Lo que hay detrás de los discursos del COP21

Por Ana María Arango D.

martes 1 de diciembre de 2015

El discurso de Obama, presidente de Estados Unidos en la conferencia internacional sobre cambio climático -COP21 que se celebra actualmente en París, fue el mea culpa de un país que si bien es el segundo que más emite carbono, nunca ratificó el protocolo de Kioto.

El presidente estadounidense se comprometió a reducir las emisiones pero no dijo como, lo que es comprensible en tanto le queda poco más de un año en el cargo y se enfrenta internamente a un congreso eminentemente republicano, partido que lideró la decisión de no ratificar el protocolo sobre cambio climático de Kioto.

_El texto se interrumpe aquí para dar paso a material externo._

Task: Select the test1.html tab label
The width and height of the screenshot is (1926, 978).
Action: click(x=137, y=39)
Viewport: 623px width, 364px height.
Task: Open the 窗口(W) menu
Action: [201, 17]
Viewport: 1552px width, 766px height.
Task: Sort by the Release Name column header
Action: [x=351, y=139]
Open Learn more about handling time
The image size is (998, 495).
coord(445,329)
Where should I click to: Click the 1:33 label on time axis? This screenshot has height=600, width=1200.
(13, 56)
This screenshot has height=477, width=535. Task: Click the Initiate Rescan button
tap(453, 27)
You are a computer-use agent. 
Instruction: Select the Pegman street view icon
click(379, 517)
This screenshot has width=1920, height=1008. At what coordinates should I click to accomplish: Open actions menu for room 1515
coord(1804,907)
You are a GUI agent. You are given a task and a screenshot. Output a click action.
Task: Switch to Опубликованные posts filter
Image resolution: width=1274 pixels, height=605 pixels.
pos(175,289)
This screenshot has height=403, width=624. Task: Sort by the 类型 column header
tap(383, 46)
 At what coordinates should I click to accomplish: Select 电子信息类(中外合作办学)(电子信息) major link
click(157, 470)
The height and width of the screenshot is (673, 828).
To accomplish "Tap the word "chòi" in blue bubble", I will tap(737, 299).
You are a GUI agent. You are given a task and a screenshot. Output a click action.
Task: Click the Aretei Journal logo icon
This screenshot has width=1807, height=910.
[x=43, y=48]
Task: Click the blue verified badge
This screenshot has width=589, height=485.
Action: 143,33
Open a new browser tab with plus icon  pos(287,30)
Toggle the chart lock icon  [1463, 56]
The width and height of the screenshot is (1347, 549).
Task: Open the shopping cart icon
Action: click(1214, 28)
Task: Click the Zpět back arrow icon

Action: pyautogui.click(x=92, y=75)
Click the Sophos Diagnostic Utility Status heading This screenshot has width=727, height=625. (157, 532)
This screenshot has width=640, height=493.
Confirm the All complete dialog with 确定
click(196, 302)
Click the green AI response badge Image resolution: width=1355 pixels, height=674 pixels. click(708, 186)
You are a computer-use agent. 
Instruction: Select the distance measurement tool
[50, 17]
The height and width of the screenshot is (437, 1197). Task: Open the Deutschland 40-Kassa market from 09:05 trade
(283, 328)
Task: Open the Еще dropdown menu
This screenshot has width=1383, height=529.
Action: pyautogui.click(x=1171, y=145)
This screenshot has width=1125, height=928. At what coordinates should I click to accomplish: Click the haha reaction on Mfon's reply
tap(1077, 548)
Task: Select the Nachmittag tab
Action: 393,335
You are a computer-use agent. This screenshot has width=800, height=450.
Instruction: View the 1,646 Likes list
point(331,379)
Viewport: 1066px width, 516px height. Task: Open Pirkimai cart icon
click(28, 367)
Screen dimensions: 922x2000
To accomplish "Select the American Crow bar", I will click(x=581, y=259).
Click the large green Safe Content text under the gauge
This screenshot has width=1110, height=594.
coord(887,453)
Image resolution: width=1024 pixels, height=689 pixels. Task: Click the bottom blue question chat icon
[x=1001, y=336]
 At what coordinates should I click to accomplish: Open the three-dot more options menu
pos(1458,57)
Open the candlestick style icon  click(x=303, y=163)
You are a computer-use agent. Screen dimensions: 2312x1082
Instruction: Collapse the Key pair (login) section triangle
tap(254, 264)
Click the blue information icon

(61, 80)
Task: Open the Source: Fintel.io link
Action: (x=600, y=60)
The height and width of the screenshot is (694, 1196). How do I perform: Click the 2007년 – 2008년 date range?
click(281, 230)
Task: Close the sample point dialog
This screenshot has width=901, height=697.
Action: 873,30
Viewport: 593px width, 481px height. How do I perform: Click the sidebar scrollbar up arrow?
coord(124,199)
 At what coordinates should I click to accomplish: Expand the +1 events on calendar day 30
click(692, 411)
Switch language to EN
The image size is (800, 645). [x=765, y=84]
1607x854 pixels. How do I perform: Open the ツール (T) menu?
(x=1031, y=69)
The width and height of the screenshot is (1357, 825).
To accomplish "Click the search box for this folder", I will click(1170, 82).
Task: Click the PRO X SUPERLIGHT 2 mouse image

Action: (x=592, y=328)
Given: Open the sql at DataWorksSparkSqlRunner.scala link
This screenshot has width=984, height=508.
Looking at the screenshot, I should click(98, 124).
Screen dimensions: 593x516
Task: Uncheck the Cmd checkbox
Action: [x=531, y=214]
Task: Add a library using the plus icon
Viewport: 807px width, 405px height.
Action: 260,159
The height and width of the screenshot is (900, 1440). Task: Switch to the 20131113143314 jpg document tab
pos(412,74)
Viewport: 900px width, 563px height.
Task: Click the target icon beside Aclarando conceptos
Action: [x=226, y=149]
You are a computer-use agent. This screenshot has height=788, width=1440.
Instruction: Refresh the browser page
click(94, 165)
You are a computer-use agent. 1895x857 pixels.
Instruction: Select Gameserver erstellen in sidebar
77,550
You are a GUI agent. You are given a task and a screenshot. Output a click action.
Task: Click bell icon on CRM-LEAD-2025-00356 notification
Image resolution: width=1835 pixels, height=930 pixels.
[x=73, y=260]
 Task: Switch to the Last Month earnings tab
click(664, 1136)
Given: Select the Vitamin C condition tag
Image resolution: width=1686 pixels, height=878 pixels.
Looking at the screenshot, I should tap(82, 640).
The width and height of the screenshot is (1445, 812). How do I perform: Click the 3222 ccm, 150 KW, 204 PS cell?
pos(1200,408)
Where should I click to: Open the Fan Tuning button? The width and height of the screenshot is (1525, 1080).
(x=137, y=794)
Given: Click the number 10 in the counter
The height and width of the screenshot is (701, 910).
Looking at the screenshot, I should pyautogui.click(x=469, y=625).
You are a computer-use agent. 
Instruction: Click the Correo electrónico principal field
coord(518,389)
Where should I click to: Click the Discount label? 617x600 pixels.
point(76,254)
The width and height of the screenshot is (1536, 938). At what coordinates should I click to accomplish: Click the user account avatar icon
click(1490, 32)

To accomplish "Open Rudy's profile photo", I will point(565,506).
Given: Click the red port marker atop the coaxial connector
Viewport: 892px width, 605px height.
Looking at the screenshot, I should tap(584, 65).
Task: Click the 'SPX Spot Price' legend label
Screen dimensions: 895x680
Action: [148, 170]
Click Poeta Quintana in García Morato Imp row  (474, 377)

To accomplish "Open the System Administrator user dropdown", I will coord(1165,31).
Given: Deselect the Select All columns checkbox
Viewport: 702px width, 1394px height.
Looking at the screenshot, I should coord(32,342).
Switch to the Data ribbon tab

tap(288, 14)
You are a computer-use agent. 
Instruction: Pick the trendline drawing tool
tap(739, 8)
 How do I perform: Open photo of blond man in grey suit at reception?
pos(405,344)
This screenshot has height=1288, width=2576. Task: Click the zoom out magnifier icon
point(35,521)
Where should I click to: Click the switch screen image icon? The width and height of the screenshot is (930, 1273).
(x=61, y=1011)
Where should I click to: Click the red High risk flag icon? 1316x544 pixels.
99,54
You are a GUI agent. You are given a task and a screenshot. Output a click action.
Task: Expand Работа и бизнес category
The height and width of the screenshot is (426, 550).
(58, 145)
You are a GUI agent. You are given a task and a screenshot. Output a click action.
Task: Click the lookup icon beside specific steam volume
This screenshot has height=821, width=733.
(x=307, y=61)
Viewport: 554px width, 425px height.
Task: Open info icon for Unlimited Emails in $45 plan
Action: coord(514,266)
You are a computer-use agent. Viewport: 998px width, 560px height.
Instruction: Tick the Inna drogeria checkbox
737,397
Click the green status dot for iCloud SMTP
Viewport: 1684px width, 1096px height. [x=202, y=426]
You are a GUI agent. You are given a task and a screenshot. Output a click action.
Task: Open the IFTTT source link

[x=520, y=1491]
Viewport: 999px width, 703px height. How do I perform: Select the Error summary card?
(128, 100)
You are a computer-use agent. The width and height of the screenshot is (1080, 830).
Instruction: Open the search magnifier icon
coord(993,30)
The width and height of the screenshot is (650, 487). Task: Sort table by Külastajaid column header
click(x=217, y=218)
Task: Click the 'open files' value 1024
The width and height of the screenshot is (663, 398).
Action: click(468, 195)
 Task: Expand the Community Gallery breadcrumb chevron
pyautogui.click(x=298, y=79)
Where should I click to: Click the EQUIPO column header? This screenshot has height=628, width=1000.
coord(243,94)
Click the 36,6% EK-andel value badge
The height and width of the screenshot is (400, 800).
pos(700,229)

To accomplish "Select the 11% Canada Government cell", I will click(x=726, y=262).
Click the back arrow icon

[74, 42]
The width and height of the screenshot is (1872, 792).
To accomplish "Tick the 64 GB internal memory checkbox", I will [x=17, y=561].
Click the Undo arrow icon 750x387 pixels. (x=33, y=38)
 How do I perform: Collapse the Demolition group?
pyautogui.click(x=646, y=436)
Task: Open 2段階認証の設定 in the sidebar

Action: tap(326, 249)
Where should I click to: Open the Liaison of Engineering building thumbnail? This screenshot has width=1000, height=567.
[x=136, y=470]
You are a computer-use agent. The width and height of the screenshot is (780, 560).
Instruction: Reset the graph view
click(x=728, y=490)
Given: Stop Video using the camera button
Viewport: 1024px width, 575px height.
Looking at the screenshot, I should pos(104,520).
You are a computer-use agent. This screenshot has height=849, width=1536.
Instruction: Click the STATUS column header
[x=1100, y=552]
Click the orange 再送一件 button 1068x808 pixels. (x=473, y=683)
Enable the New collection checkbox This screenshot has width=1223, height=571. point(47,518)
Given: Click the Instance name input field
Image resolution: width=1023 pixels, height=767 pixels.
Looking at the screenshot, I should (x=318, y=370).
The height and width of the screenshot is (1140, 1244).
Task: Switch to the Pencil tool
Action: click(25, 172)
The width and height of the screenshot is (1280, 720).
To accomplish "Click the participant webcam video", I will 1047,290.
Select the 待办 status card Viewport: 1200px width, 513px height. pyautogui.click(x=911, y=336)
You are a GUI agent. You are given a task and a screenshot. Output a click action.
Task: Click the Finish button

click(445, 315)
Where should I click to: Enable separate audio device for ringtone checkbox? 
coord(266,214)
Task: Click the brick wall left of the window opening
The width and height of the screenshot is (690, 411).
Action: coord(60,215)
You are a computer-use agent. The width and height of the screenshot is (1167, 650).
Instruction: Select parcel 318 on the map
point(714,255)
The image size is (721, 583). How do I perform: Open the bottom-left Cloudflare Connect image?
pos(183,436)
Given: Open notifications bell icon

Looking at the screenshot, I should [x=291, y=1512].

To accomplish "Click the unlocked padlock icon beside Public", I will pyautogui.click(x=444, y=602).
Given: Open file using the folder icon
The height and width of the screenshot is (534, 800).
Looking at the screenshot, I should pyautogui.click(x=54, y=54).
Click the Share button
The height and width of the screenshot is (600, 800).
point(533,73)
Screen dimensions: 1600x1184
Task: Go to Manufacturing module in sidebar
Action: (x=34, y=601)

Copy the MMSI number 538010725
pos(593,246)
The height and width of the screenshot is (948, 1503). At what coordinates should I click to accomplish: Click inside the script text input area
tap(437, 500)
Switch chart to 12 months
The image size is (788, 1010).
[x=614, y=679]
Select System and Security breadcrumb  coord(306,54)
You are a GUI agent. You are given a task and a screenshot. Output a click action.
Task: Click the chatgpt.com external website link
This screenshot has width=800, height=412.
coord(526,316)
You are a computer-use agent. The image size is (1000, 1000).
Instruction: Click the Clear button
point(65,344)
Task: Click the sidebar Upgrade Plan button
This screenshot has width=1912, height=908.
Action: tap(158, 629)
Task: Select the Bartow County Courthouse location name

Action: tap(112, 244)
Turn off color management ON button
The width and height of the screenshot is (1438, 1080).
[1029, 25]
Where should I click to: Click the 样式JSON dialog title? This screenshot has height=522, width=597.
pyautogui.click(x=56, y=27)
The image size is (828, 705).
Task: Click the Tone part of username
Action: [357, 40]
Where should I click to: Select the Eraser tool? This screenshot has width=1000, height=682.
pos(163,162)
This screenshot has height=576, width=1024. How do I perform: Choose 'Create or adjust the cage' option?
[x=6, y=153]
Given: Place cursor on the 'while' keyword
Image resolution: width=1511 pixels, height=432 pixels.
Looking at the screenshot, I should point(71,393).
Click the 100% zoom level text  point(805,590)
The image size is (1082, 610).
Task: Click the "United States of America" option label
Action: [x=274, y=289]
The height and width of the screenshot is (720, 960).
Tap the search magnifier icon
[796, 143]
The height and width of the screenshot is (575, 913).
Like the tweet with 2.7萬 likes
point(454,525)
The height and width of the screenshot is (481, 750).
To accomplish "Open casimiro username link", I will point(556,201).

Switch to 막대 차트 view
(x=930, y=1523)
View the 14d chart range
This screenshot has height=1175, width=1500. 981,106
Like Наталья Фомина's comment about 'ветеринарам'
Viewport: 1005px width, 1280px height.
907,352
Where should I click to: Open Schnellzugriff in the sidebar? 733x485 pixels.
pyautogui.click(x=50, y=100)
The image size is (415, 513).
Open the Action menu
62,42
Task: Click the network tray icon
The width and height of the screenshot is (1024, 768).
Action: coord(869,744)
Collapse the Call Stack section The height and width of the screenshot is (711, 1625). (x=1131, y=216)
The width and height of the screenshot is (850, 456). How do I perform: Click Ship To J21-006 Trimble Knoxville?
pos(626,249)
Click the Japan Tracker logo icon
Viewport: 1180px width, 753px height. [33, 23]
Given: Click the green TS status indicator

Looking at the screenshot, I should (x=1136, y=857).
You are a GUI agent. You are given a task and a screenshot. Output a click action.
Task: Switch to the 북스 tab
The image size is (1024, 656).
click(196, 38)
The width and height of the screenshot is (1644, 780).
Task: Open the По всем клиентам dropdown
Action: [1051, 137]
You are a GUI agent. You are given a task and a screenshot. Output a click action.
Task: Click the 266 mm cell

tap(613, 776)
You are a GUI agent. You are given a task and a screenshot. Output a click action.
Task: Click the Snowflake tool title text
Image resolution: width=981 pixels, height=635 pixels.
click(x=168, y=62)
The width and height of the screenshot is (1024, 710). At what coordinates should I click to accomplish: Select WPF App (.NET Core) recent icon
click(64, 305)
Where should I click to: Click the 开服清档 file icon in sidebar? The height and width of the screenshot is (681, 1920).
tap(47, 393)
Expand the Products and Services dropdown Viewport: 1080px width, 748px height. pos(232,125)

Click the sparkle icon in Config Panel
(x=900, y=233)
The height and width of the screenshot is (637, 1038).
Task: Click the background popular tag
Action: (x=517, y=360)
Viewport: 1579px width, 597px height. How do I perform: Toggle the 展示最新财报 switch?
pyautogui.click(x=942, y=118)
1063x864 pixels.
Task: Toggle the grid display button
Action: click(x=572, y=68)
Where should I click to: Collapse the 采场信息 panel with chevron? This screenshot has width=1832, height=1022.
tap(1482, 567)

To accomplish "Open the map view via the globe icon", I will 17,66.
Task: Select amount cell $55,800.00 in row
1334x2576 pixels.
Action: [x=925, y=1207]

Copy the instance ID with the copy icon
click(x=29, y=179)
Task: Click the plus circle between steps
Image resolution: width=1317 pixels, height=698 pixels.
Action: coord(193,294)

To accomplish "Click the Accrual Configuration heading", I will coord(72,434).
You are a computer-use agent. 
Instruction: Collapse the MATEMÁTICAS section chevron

Tampoco dijo Obama si apoyaría la propuesta de otros líderes, entre ellos Juan Manuel Santos, que afirman que la resolución que resulte de esta conferencia debe ser vinculante para los Estados. Eso también es comprensible en dos ámbitos de la política estadounidense: internamente Obama enfrenta la oposición política de los republicanos, que incluso en el debate sobre la construcción del Oleoducto Keystone XL anteponen su visión de desarrollo frente al cuidado ambiental; y en su política exterior, Estados Unidos defiende los intereses de sus empresas, muchas de ellas en el negocio del petróleo y la minería, así que si los países donde esas empresas tienen negocios suscriben la resolución que salga de este encuentro, esas empresas se podrían ver afectadas. Además, todo esto se da en un ambiente preelectoral que hace que Obama se piense dos veces antes de arriesgar los votos que podrían comprometer la candidatura demócrata a las presidenciales del año entrante.

De otra parte, Bolivia, Venezuela y Ecuador, llegaron a la cumbre ratificando el que ha sido su discurso en otros escenarios internacionales y que se soporta en la premisa de que es el sistema económico mundial el enemigo del medio ambiente.  Los tres países hicieron énfasis en la necesidad de frenar las causas del calentamiento global, que identifican con el consumismo, para contener los efectos del daño ambiental que producen.  No sorprende entonces que estos países suramericanos, región que tiene casi la mitad de la biodiversidad del planeta, estén hablando de justicia ambiental, de repartición de cargas del cuidado del planeta y de indemnizaciones por el daño hecho por las multinacionales a sus ecosistemas. Todo ello es coherente con las políticas internas y con las posiciones internacionales que mantiene la región desde hace cerca de una década.

Otro coherente con su realidad interna fue Brasil, que afronta una desaceleración importante en su economía, altamente dependiente del petróleo, lo que explica la posición de la Presidenta Dilma Rousseff al enfatizar la necesidad de “contribuir al desarrollo mundial” mientras se controla la emisión de gases.

Lo que resulta claro es que los países coinciden en el diagnóstico: el modelo económico nos está costando la vida del planeta. Hay una conciencia que no solamente está en las más altas esferas del poder político sino que se esparce por las comunidades del mundo entero como dan fe las decenas de foros y encuentros de la sociedad civil sobre el tema.  Eso es lo bueno.

El problema es que no parece haber una decisión política de atacar el problema de raíz, es decir, de cambiar el modelo económico. Las fuerzas que jalonan el desarrollo entendido como un proceso de consumo acelerado son muchas y muy fuertes, y no se sumaron al Protocolo de Kioto ni se han pronunciado en Paris. Eso no es malo, es perverso.